- What the task asks
Repeat the whole listing below precisely. Omit all pictures.

- Data supplied
::::
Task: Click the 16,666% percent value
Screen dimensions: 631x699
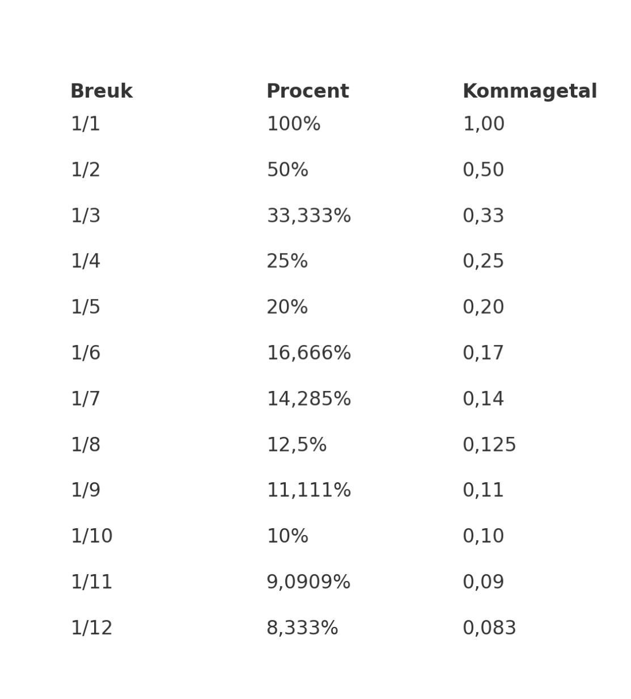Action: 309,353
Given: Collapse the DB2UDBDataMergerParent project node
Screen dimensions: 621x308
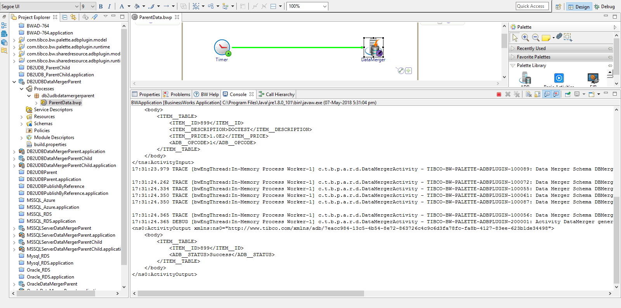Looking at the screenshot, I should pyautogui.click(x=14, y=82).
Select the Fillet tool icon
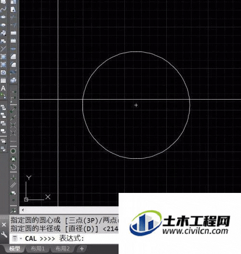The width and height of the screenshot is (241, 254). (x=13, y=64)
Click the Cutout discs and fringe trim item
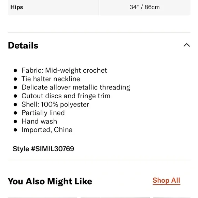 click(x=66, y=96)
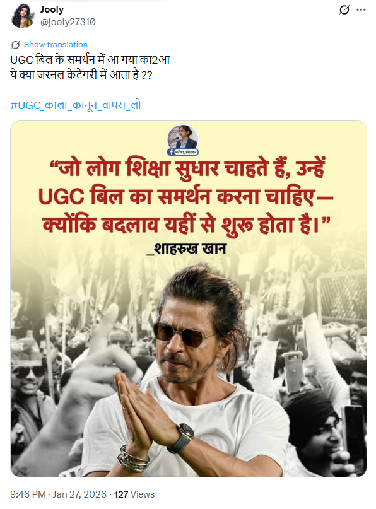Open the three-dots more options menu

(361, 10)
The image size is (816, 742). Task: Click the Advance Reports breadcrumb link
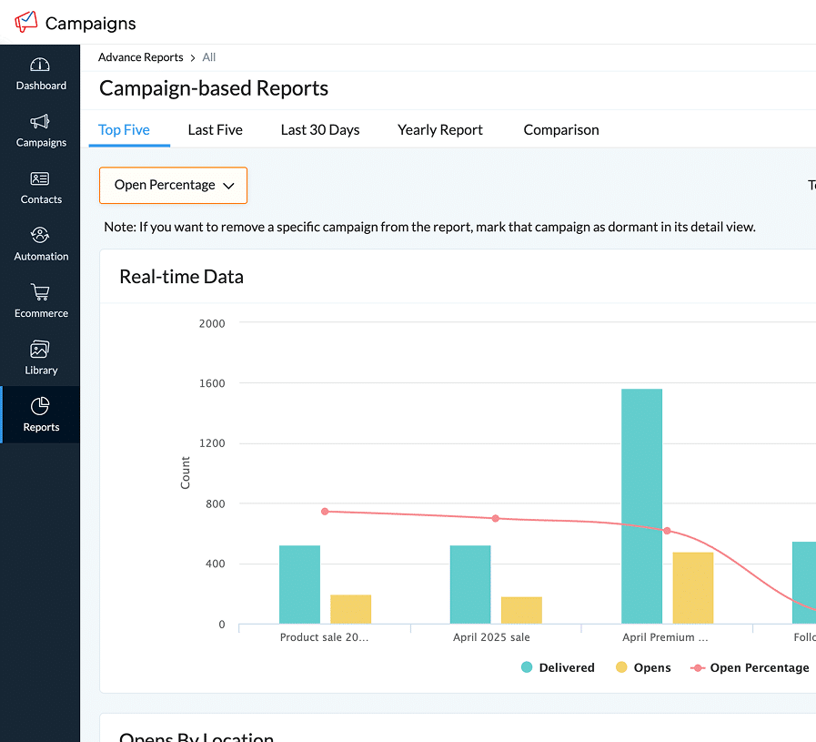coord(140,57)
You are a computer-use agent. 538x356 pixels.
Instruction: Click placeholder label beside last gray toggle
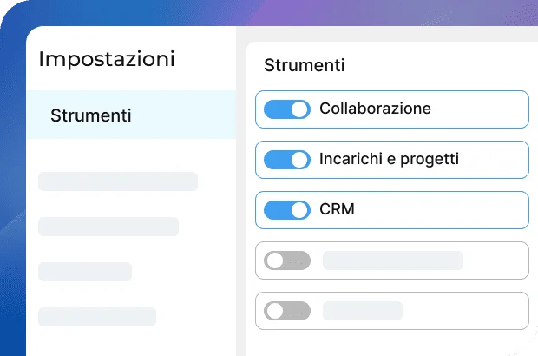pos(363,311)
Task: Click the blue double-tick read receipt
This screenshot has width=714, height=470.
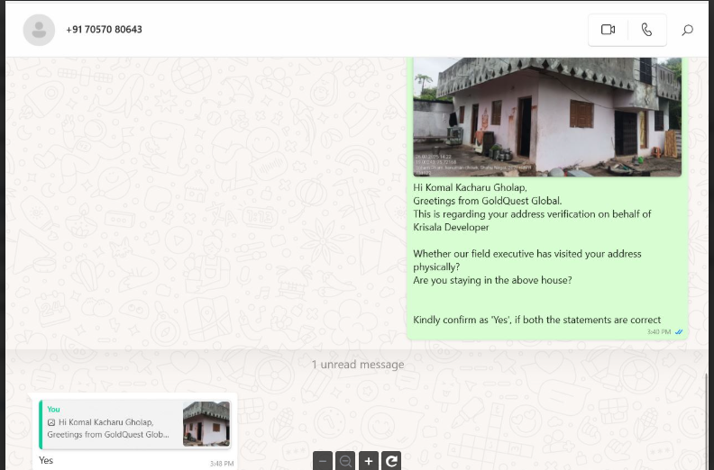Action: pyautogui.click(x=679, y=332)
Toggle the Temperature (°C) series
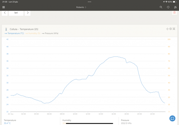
::::
- Task result
Task: Click the 16,666% percent value
Screen dimensions: 631x699
Action: 309,353
Given: Collapse the DB2UDBDataMergerParent project node
Screen dimensions: 621x308
Looking at the screenshot, I should pyautogui.click(x=14, y=82).
Select the Fillet tool icon
The width and height of the screenshot is (241, 254). (x=13, y=64)
Click the Cutout discs and fringe trim item
 click(x=66, y=96)
Open the three-dots more options menu

(361, 10)
The image size is (816, 742). Task: Click the Advance Reports breadcrumb link
coord(140,57)
You are a computer-use agent. 538x356 pixels.
Instruction: Click placeholder label beside last gray toggle
pos(363,311)
Task: Click the blue double-tick read receipt
This screenshot has width=714, height=470.
Action: pyautogui.click(x=679, y=332)
Toggle the Temperature (°C) series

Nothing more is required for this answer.